Nicola Levell and Michael Nicoll Yahgulanaas

SEDUCTION (2010)

Nicola Levell and Michael Nicoll Yahgulanaas

Into Haida Manga: Raven Kept on Walking

In this artwork, SEDUCTION, Raven–the inveterate trickster of North Pacific Coast indigenous mythology—makes a subversive entry into the graphic world of Haida Manga. Originated by the Haida artist, political activist and satirist, Michael Nicoll Yahgulanaas (MNY), Haida Manga refigures and fuses traditional Haida formlines and iconography with Japanese-inspired Manga to create a dynamic contemporary idiom for circulating Haida oral narratives and cautionary tales within and beyond indigenous, local and generational spheres of exchange. Exploiting Manga’s predilection for dominant black and white visuals, this Haida Manga artwork, which debuted in Tokyo, graphically narrates one particular episode, when Raven seduced and tricked a band of fishermen. The seduction of the fishermen forms part of a longer narrative, known as, ‘Raven Kept on Walking’, which in the past was narrated, within a familial setting on Haida Gwaii, over the course of 3 or 4 winter evenings. The ten graphic panels of this installation, SEDUCTION, vividly recount the arrival in a small fishing community of the trickster Raven, who appears in stereotypical transgendered guise. A heavily made-up, long-lashed cross-dresser, s/he becomes the first hooker and seduces the fishermen. In the mornings, while the fishermen recover from their evenings of debauchery, Raven goes fishing and greedily steals away their livelihoods and means of subsistence.
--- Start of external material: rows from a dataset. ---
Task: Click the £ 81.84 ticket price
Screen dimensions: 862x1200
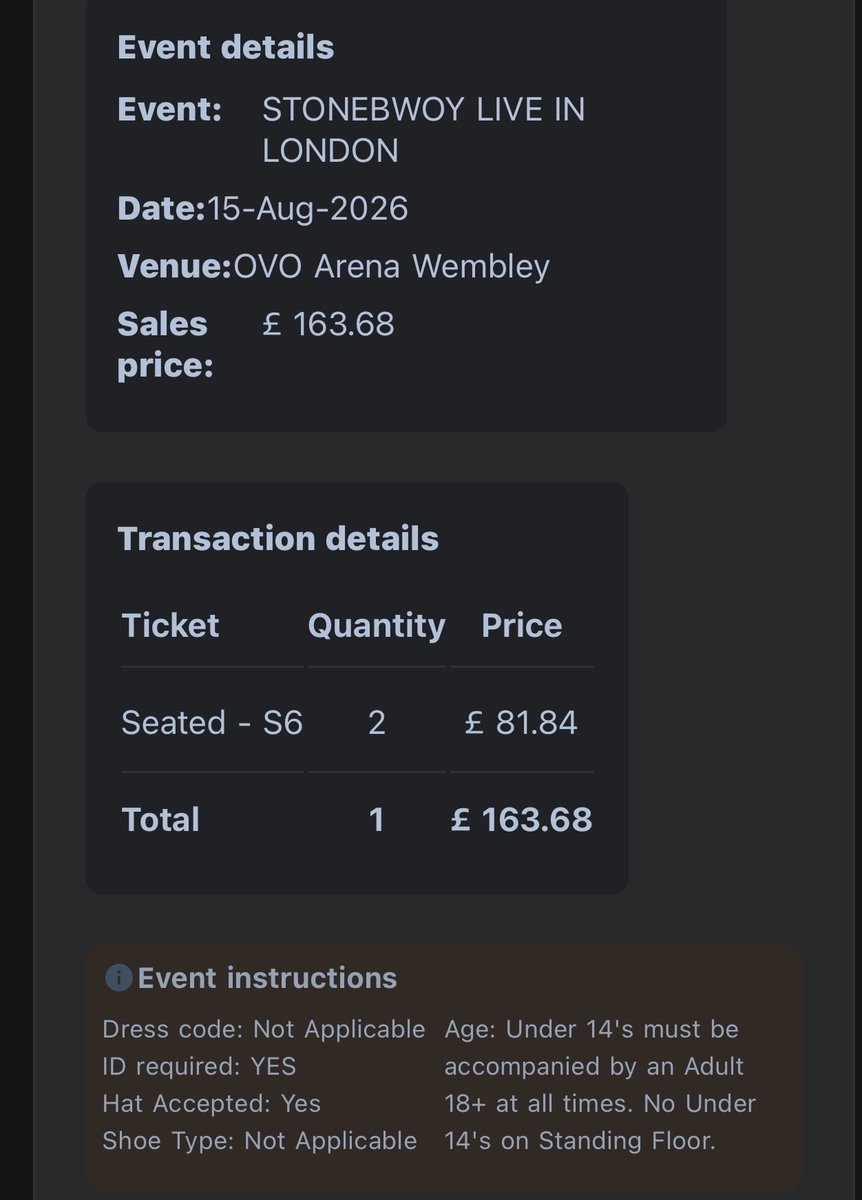Action: (x=521, y=722)
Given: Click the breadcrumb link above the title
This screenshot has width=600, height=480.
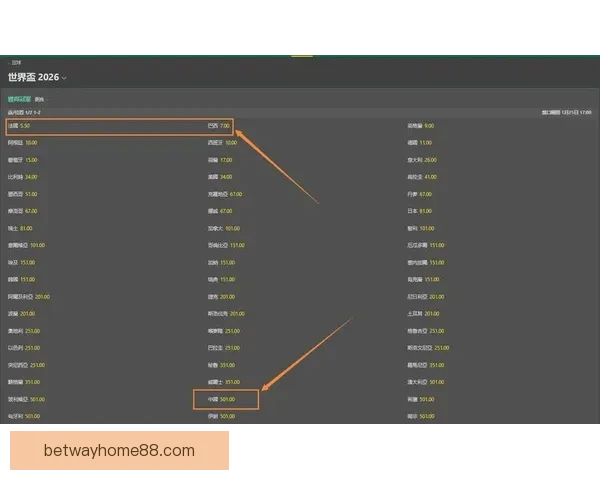Looking at the screenshot, I should tap(16, 62).
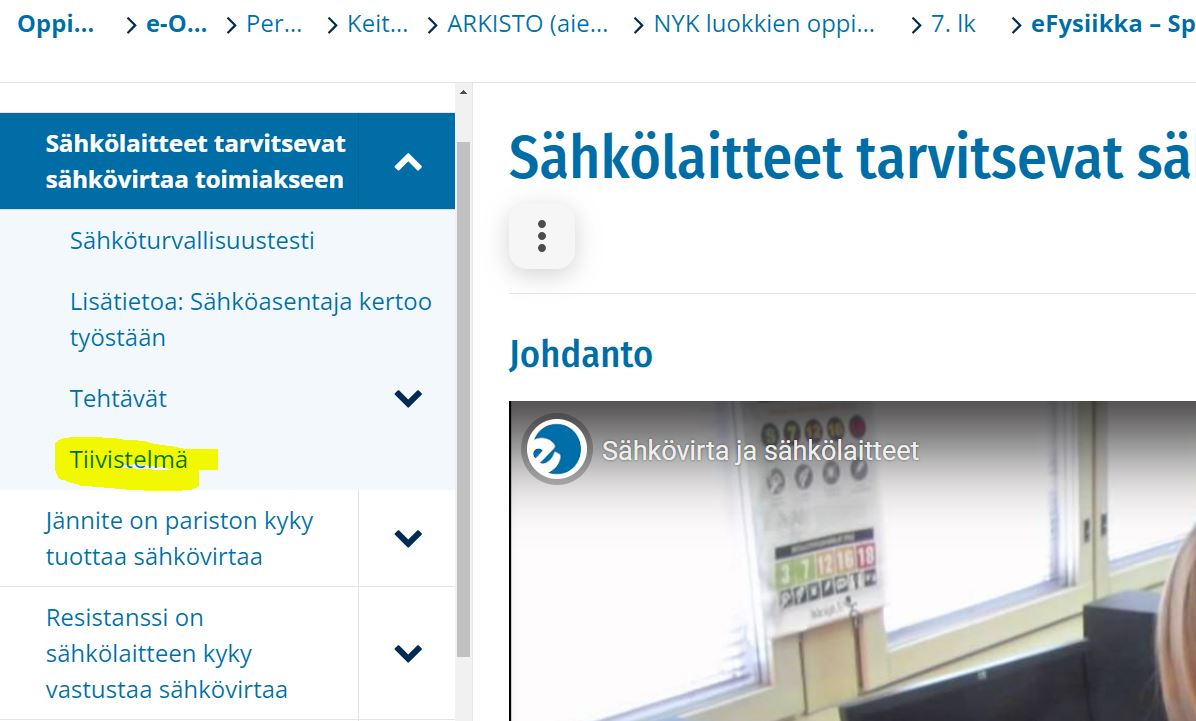Go to NYK luokkien oppi... breadcrumb

click(764, 24)
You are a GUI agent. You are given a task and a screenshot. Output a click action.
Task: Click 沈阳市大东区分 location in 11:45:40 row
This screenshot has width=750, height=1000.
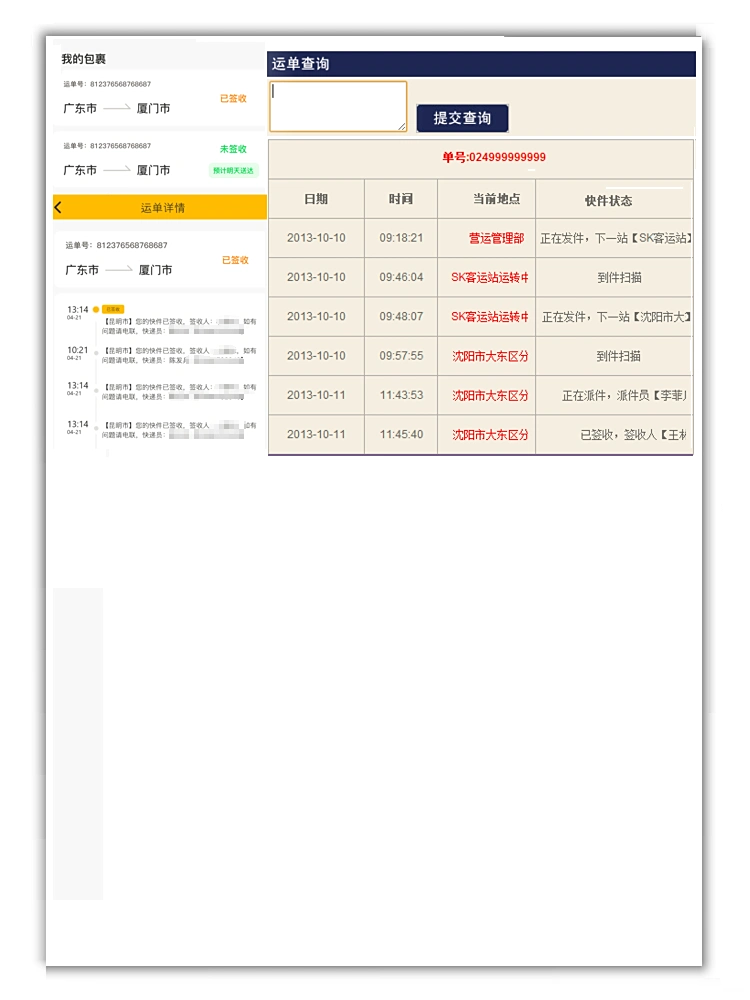(490, 435)
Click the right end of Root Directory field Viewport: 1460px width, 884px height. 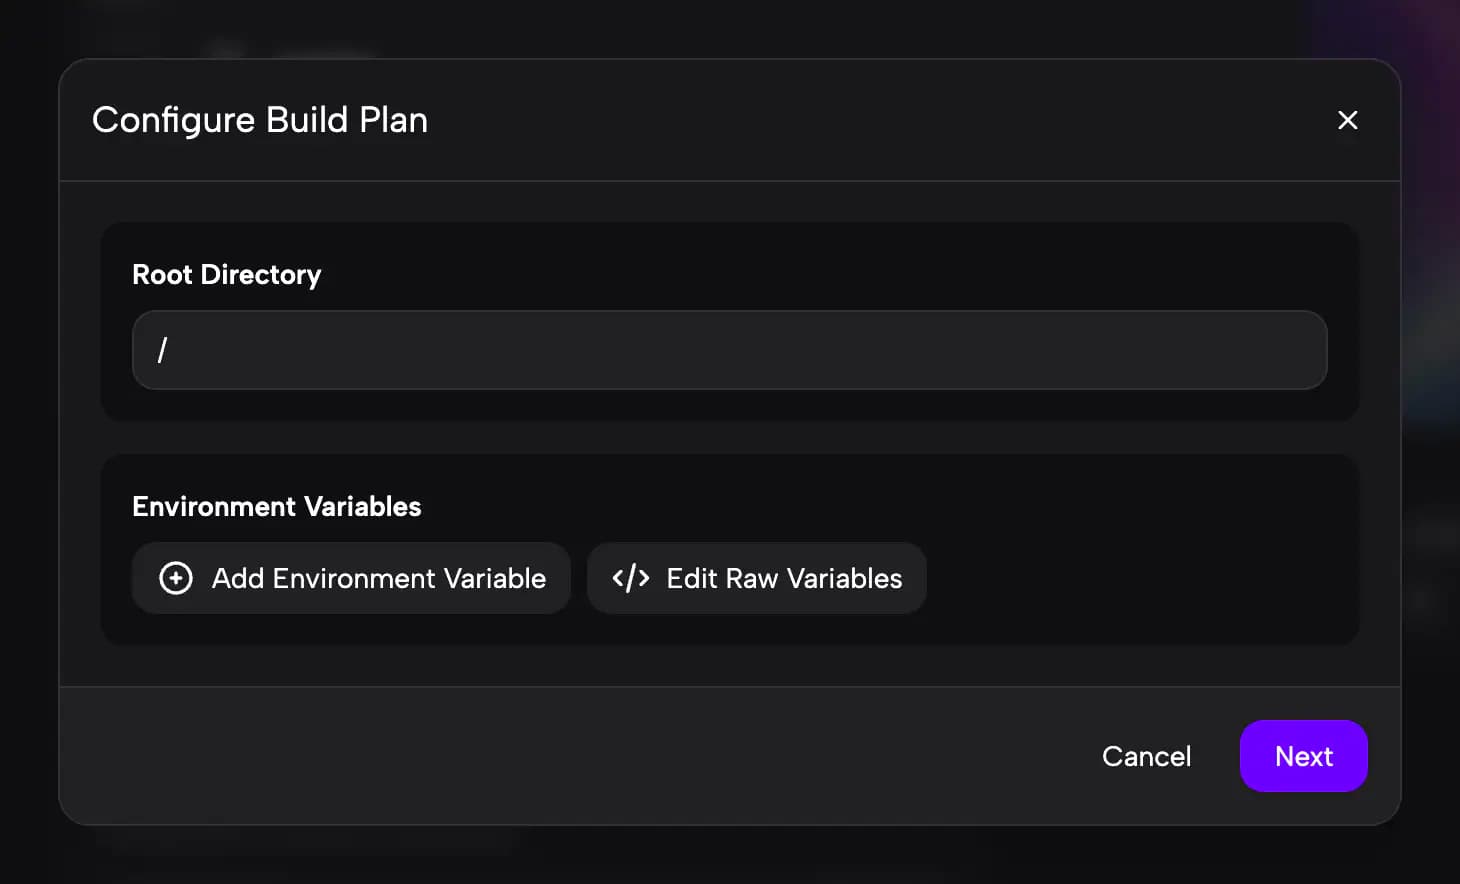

With determination and irresistible bait, the fishermen set out to capture the Trickster that dives so deep and deprives them of their catch. Because of the depth of its dive, they mistakenly believe their adversary is a shark, rather than their age-old feathered foe. When they hook their prey, there is such resistance on the line, which seems to confirm their belief: the glutton is a big fish. But it is the gluttonous Raven, who being hooked through the beak, desperately holds on to a rock. The fishermen continue to pull and Raven painfully loses his upper jaw. To regain his hooked beak, Raven re-enters the fishing community in disguise; s/he tells them that the sea monster, whose horny jaw they possess, will insatiably feed on their innocence, bringing hunger, pain and death. So, Raven tricks them again, convincing them to run away and hide. When they do so, s/he regains the beak and consumes all their food. SEDUCTION ends, when the fishermen realize that they have been fooled or seduced once more, by the hooker they hooked.

Credit

Tech: Gillian Stokvis-Hauer

RED (2009)

This collaborative short film, profiling the artist Michael Nicoll Yahgulanaas, was created to dialogue with the remarkable 5 meter-long mural, a series of 108 painted illustrations, which form the content of his 2009 graphic novel, Red: A Haida Manga.

Credits:

Direcctor: Jon Ritchie; Camera: Rudi Kovanic; Original Score: Cris Derksen; Animation: Chris Auchter; Tech: Gillain Stovis-Hauer.

Biographies

Michael Nicoll Yahgulanaas (MNY) AKA the “Haida-Manga guy” is an artist of indigenous and European settler ancestry, who grew up on the North Pacific islands of Haida Gwaii. Before relocating to Vancouver in 2001, for over two decades, MNY held political positions on Haida Gwaii, at a time when the Haida Nation was proactively negotiating issues of land, indigenous title and rights and contesting neo-colonialist acts of environmental exploitation. During this critical period, his early artworks, especially his politically-informed satirical and humorous cartoons, were circulating locally in various print media. More recently, his development of Haida-Manga—a distinctive and dynamic artform influenced by his technical training with master craftsmen, including Chinese brush painting master, Cai Ben Kwon—has enabled him to dessiminate, largely through publication, Haida culture, indigenous issues and wider environmental concerns to a global audience. Through transculturating Haida formlines and oral histories, with manga, the Japanese genre of graphic illustration, Haida-Manga operates as a hybrid idiom or creative creole that invigorates Haida art, extending it beyond the neo-traditional media and forms that dominate the local field of production. Now, no longer restricted to the medium of paper, Haida-Manga, which has been embraced by manga aficionados in Asia and elsewhere, circulates in multimedia productions, from painted canvases, through short animations to recycled automobile parts.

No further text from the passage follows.